**Quoted passage**
***

Taguchi method optimisation for synthesising a novel Fe3O4@Sodium alginate-g-copolymer for enhanced methylene blue adsorption: optimisation, kinetics, and isotherm analyses

ABSTRACT This research paper includes a novel hydrogel as an adsorbent prepared via free radical polymerisation of sodium alginate-grafting-poly (N-isopropylacrylamide-co-hydroxy ethyl acrylamide-co-2-Acrylamido-2-methylpropane sulphonic acid) (HGs). Employing the Taguchi method, optimal concentrations of monomers, sodium alginate, initiator, and crosslinking agent were determined to achieve maximum swelling ratio for the incorporation of Fe2+ and Fe3+ ions to produce Fe3O4/HGS magnetic hydrogel nanocomposites (MGHs) as shown in Scheme 1. HGS and MGHs were characterised using various techniques, including the infrared absorption spectrum (FTIR), the field emission scanning electron microscope (FESEM), the atomic force microscope (AFM), the transmission electron microscope (TEM), X-ray diffraction (XRD), thermogravimetric analysis (TGA), the Brunauer–Emmett–Teller (BET), Vibrating‑Sample Magnetometer (VSM). The study compared swelling behaviours at different pH values for both adsorbents. The point zero charge PZC was studied to understand adsorption behaviour, which was equal to 5.44 for the adsorbent. Adsorption kinetics exhibited pseudo-second-order behaviour after determining the adsorbent’s effective weight, which is 0.002 g, and the equilibrium time, which was 60 min. The adsorption isotherm showed good agreement with both Langmuir and Dubinin–Radushkevich models. Thermodynamic parameters were calculated at different temperatures (5–35 °C), indicating physisorption. While the removal percent of Mb dye was equal to 95% and Qe = 474.7 mg/g, adsorption conditions were studied using the Response Surface Methodology (RSM) and analysed through Analysis of Variance (ANOVA). Results demonstrated that adsorption increases with increasing pH and temperature, confirming the endothermic nature of the process. The study also investigated adsorbent Reusability, which exhibited high efficiency after five cycles.

***

**Assigned task A**
From the abstract on the magnetic hydrogel adsorbent above, list every technique used to characterize HGS and MGHs.
**Assigned task B**
According to the abstract on the magnetic hydrogel adsorbent, what was the equilibrium time for adsorption?

**Information shown**
***

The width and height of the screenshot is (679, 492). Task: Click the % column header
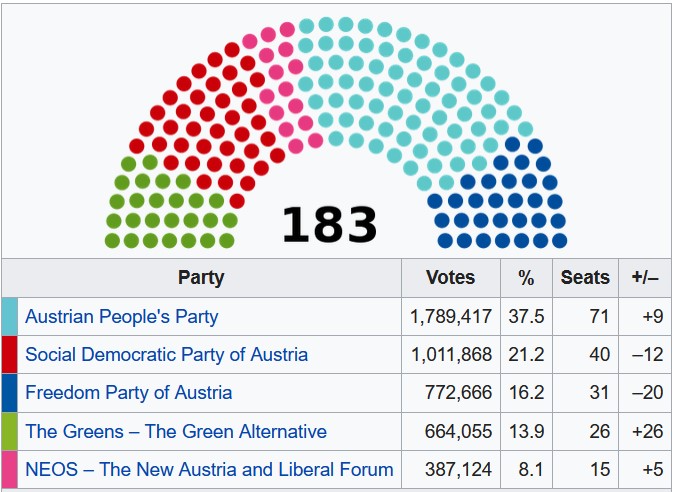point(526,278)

***

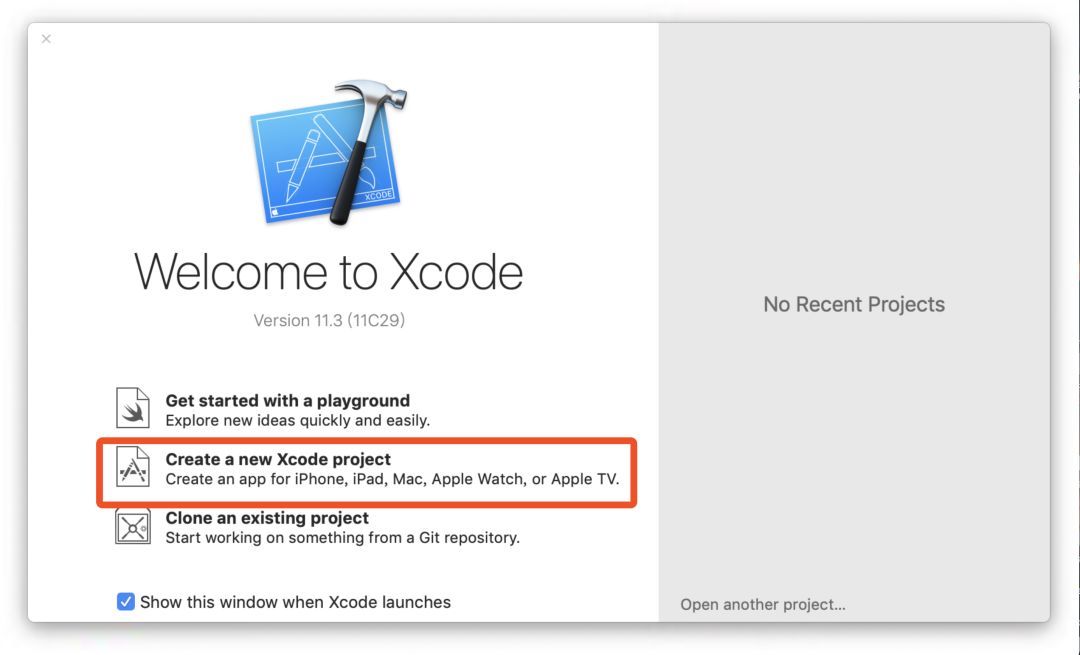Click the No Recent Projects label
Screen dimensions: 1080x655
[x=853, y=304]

***

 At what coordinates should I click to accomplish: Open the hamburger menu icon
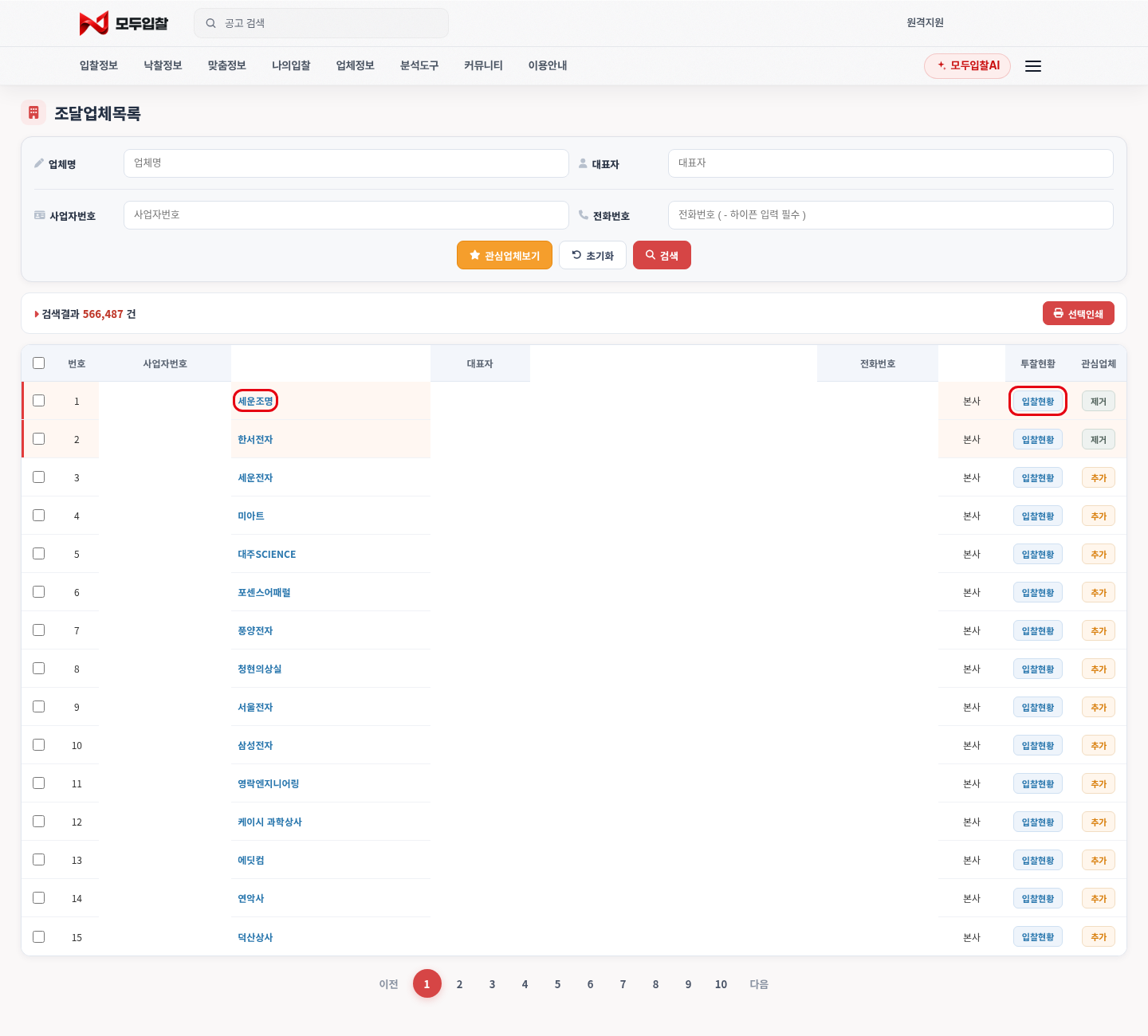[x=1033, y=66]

***

**Answer A**
- Infrared absorption spectrum (FTIR)
- Field emission scanning electron microscope (FESEM)
- Atomic force microscope (AFM)
- Transmission electron microscope (TEM)
- X-ray diffraction (XRD)
- Thermogravimetric analysis (TGA)
- Brunauer–Emmett–Teller (BET)
- Vibrating‑Sample Magnetometer (VSM)

**Answer B**
60 min.